Der Nationalrat hat beschlossen:

ABSCHNITT I.

Bringung zu Lande.

A. Bringung.

§ 1. Bringung.

(1) Eine Bringung im Sinne dieses Bundesgesetzes ist die Beförderung von Holz oder sonstigen Forstprodukten aus dem Wald vom Gewinnungsort bis zum Lagerplatz, zum Anschluß

an das öffentliche Verkehrsnetz, zum Markte oder zu den Stätten weiterer Verarbeitung.

(2) Die Bringung umfaßt auch die in ihrem Zuge auftretende Zwischenlagerung und den Transport der zur Bringung notwendigen Geräte zum Gewinnungsort.

(3) Die Bringung hat so zu erfolgen, daß

Boden und Bestände möglichst geschont werden,

neue Runsen oder Wasserläufe nicht entstehen oder die Wasserführung in bestehenden Runsen oder Wasserläufen nicht beeinträchtigt wird.
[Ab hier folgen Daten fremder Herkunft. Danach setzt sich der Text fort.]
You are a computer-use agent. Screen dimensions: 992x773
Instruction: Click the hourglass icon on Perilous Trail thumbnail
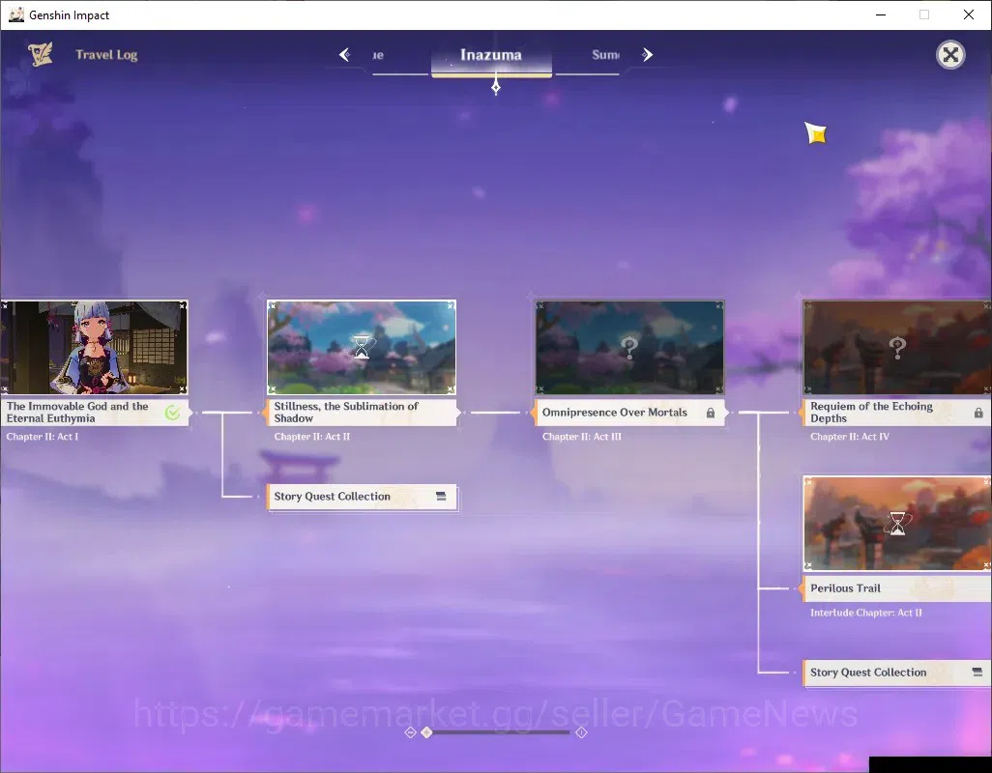tap(897, 524)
§ 2. Forstliche Bringungsanlagen.

(1) Forstliche Bringungsanlagen zu Lande im Sinne dieses Bundesgesetzes (kurz Bringungsanlagen genannt) sind Forstwege (Abs. 2), Waldbahnen

(Abs. 3), Materialseilbahnen (Abs. 4)

und Riesen (Abs. 5).

(2) Ein Forstweg ist eine für den nicht-öffentlichen Verkehr von Fuhrwerken oder Kraftfahrzeugen bestimmte Anlage samt den in ihrem Zuge befindlichen dazugehörigen Bauwerken und Nebenanlagen, die vorzugsweise der Bringung und dem wirtschaftlichen Verkehr innerhalb der Waldungen sowie deren Anschluß an das öffentliche Verkehrsnetz dienen soll.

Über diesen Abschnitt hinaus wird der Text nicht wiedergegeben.